1. The Righteous Mind: Why Good People Are Divided by Politics and Religion
With all the talk about inclusivity, tolerance and diversity; and, with all the polarization happening right now, this is a must read book. It explores how Western education have shaped or changed our definition and interpretation of ethics and morality. Although I disagree with some of the author’s ideas, I still see it as a brilliant unpacking of a serious dilemma we are facing.
2. Ideas Have Consequences
A classic! How simple seemingly innocent and harmless idea could shape the future of human kind and change our lives forever.
3. Entering the Castle: Finding the Inner Path to God & Your Soul Purpose
This book is Caroline Myss’ take on St. Teresa of Avila’s masterpiece, The Interior Castle. It explores the interpretation and application of st. Teresa's teachings in our modern everyday life. How to be a mystic without a monastery?
4. Falling Upward: A Spirituality for the Two Halves of Life
At a point in our life, we find ourselves craving deeper connection with our soul that takes our spiritual/religious practice into a higher level. Although it is written from a Christian perspective, I believe that the teachings are universal pertaining to all traditional schools of thought.
5. The Pocket Guide to the Polyvagal Theory: The Transformative Power of Feeling Safe
This book is a much more accessible and reader-friendly description of the Polyvagal Theory than dr. Porges’ first book, The Polyvagal Theory. If you work with stress, trauma, or attachment theories, this book is an important addition to your practice.

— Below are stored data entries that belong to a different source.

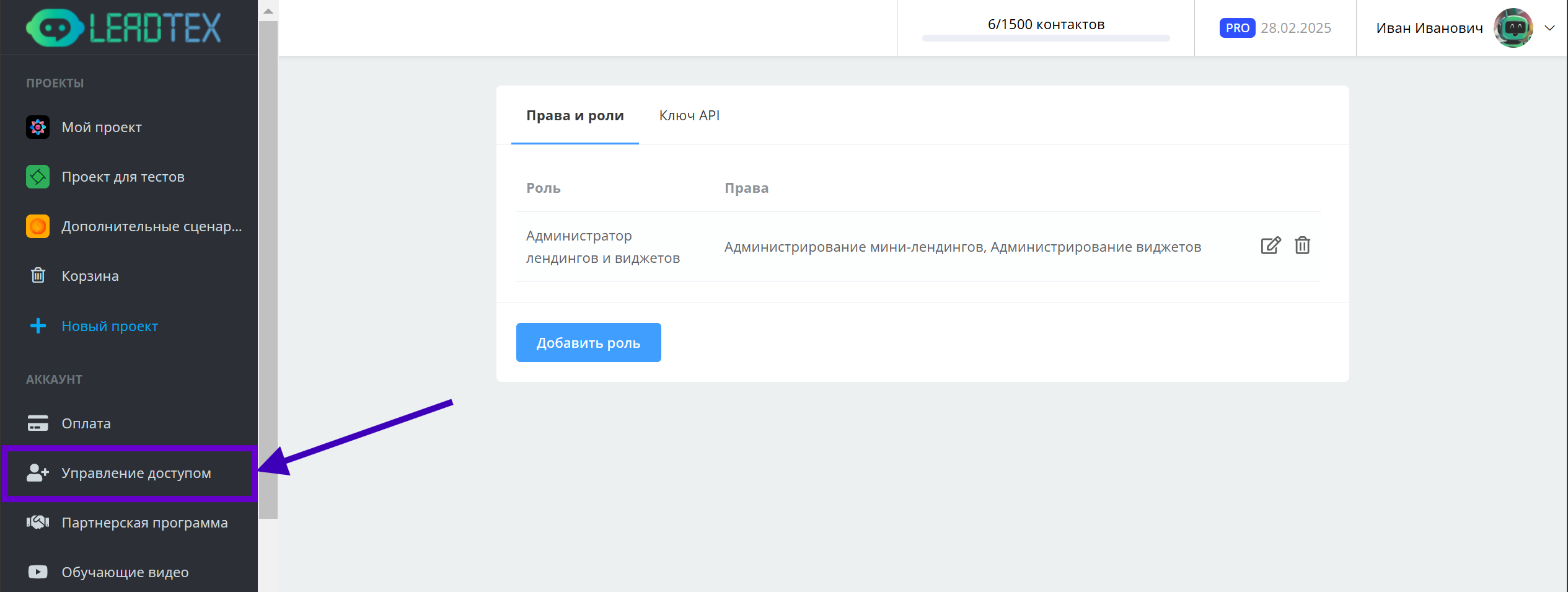Open the Корзина trash icon in sidebar

tap(38, 275)
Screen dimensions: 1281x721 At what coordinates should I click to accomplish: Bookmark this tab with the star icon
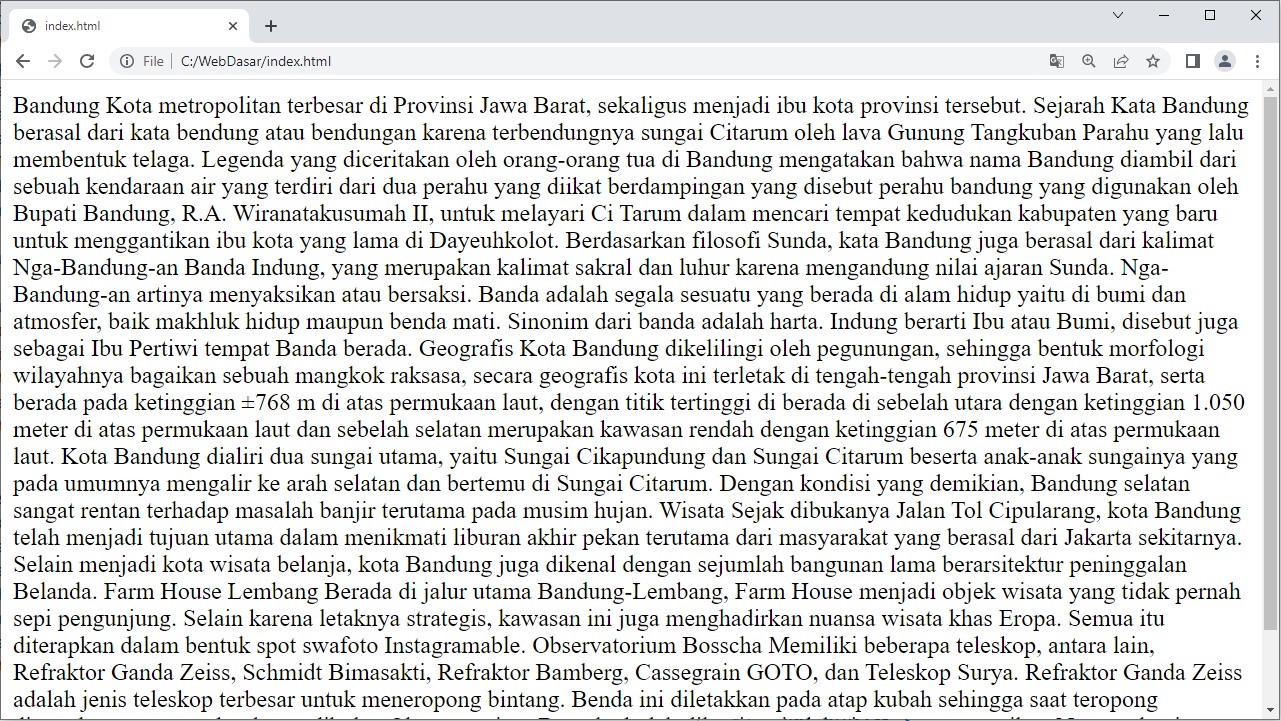[x=1153, y=61]
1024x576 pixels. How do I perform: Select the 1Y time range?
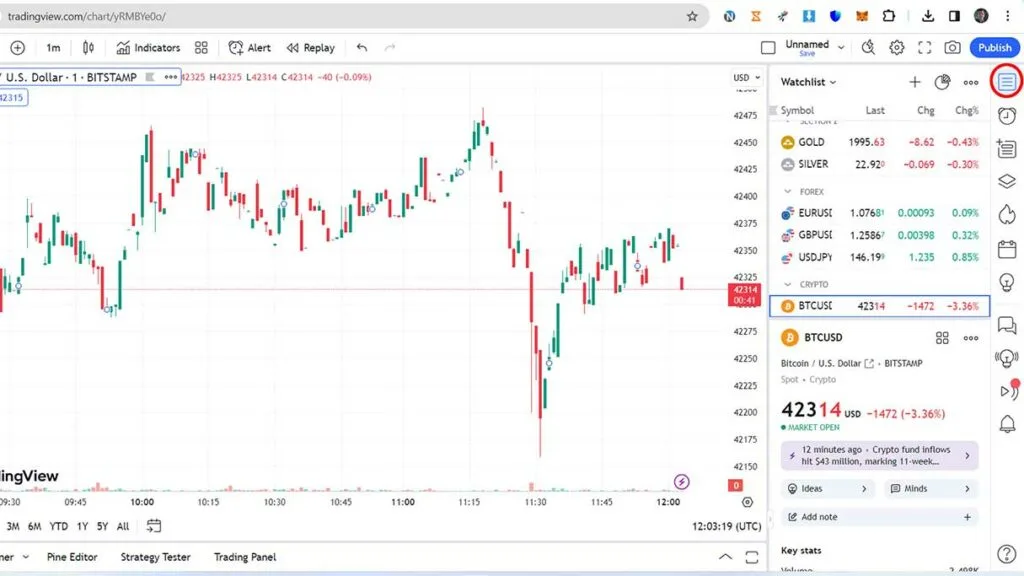82,526
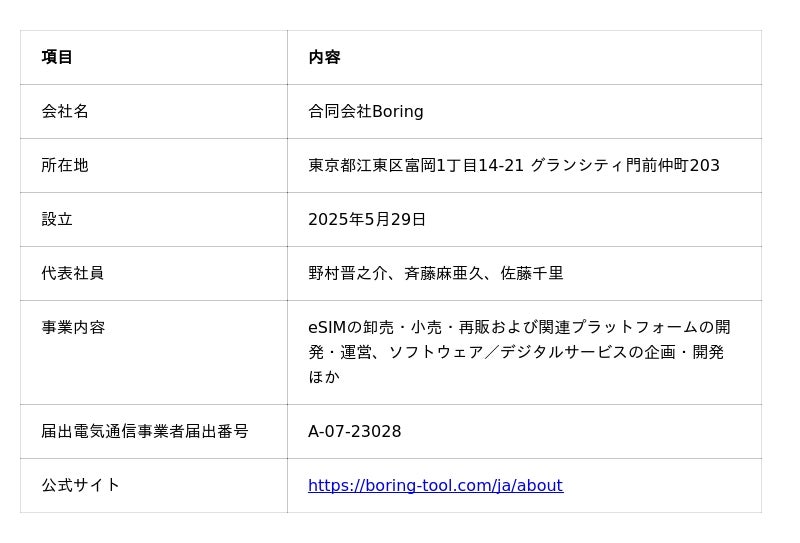Click the 東京都江東区富岡 address text
Screen dimensions: 800x543
point(371,165)
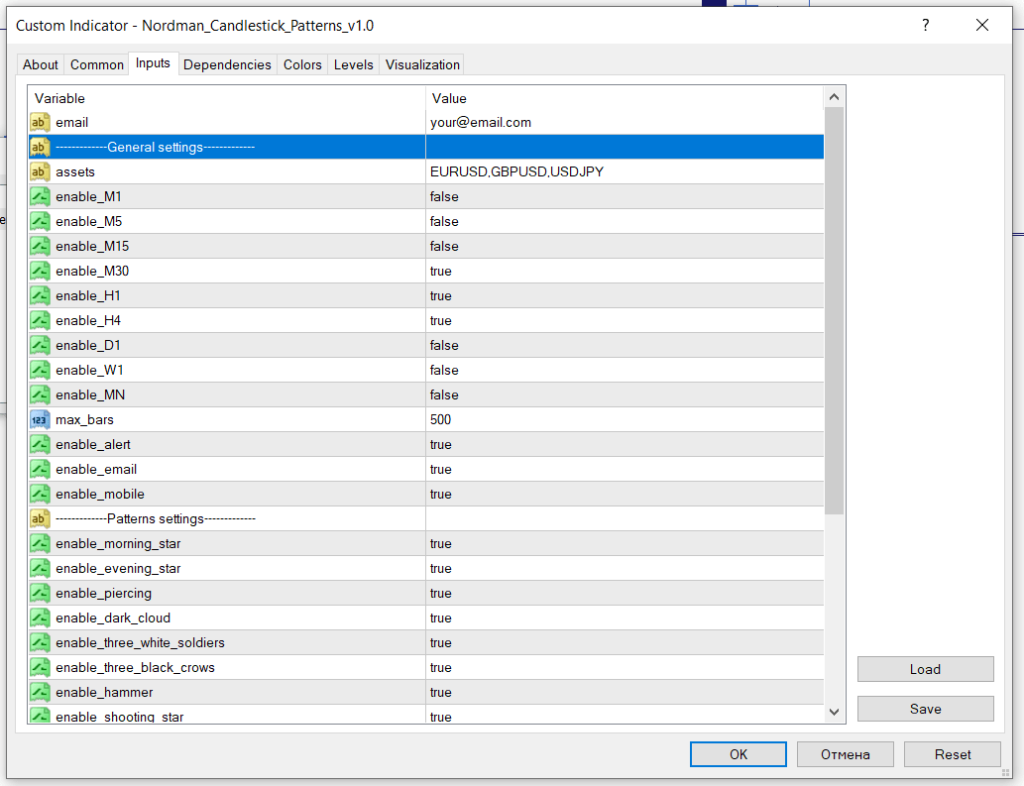Viewport: 1024px width, 786px height.
Task: Click the boolean icon beside enable_M1
Action: 40,197
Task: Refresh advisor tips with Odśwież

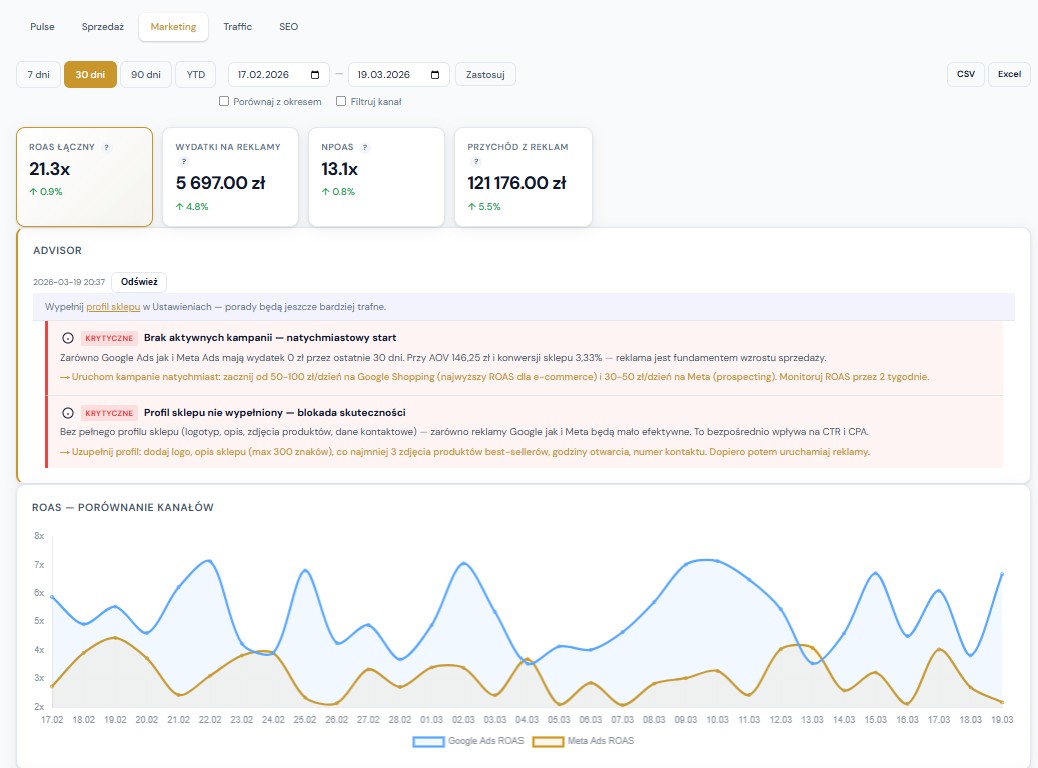Action: point(140,281)
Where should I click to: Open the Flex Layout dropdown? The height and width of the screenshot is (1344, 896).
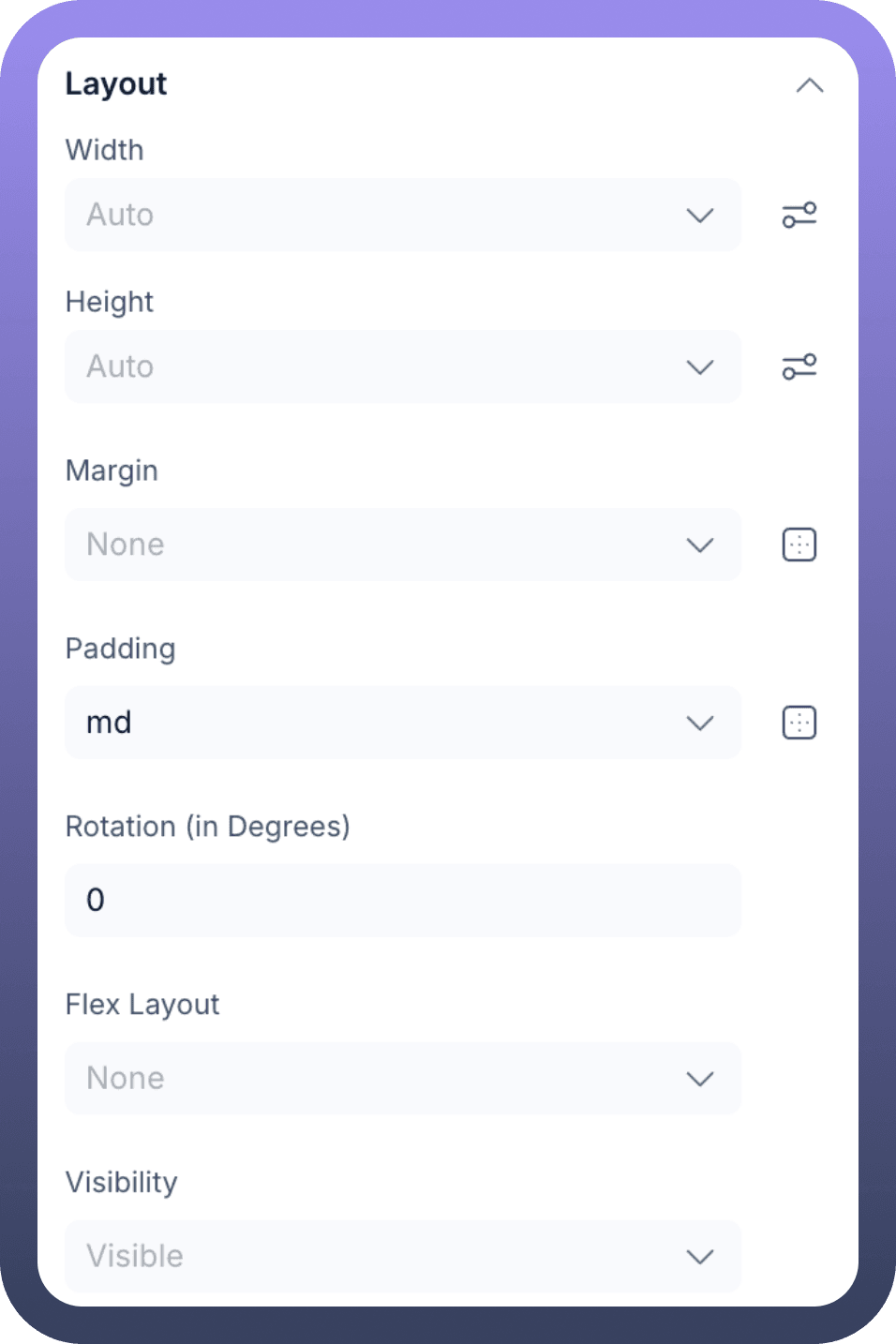403,1079
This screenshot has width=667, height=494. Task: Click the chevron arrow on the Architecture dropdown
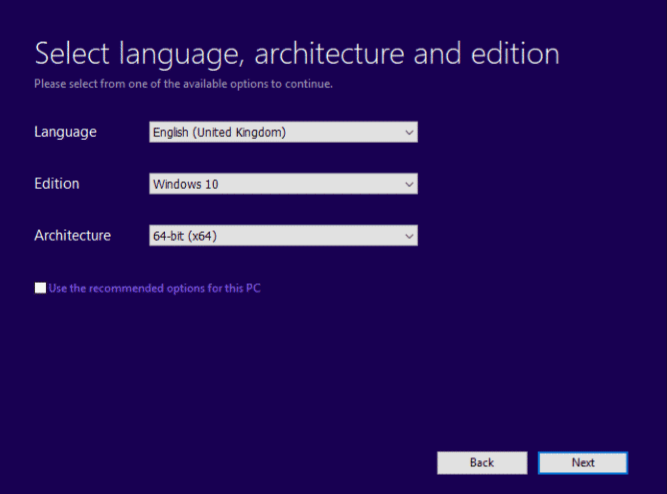[x=409, y=236]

6. Soul Searching: Why Psychotherapy Must Promote Moral Responsibility
With all the hype of self-help, self-empowerment, individualization, personal freedom and all those post-modern ideas, are we taking it too far? Are we, as counsellors and therapists, catering to narcissists? Where does morality fit in our practice?
7. Ancient Beliefs and Modern Superstitions
Written in 1965, this book discusses the radical difference in worldview between the traditionalists and the modernists. It is written from a Sufi perspective and discusses whether what we call “ancient beliefs” are superstitions or are our modern theories (which are just that: theories and hypothesis) the real superstitions?
8. Physicians of the Heart
This book takes us into a deep dive into the 99 Names of God in the Muslim faith discussing how to apply and embody their meaning to reach our full potential as human beings.
9. Applying Islamic Principles to Clinical Mental Health Care
Finally!!! A book on Islamic psychotherapy that does not simply Islamize Western views. Yet, it does not ignore Western, modern, or conventional science either. It combines the best of both worlds in the ultimate benefit of the Muslim client. The book is written by Western trained psychologists and psychiatrist who are deeply rooted in their Islamic tradition.
10. The Philosophy of Tolkien: The Worldview Behind The Lord of the Rings
The book discusses the Worldview of Tolkien as a Christian author who wrote one of the best stories/myth/fairy tale in the modern era, and how he brilliantly yet subtly portrayed this worldview in The Lord of the Rings…
Although there is some ontological difference in Tolkien's worldview and the Islamic cosmological standpoint, yet, the book is valuable in showing how a well-written novel can re-enchant our arid profane world.
11. Unimaginable: What We Imagine and What We Can't
Imagination has been considered as a faculty of the human soul since the time of Plato, passing by St. Augustine till our modern era. Imagination is such a powerful tool yet it is a double-edge sword that could wreck havoc if left to roam “freely.”
12. Layers of Meaning: Elements of Visual Journaling
An art therapist’s beautifully illustrated colourful book that teaches the basics of the use of art journaling as a tool for excavating layers of meaning from deep within our soul.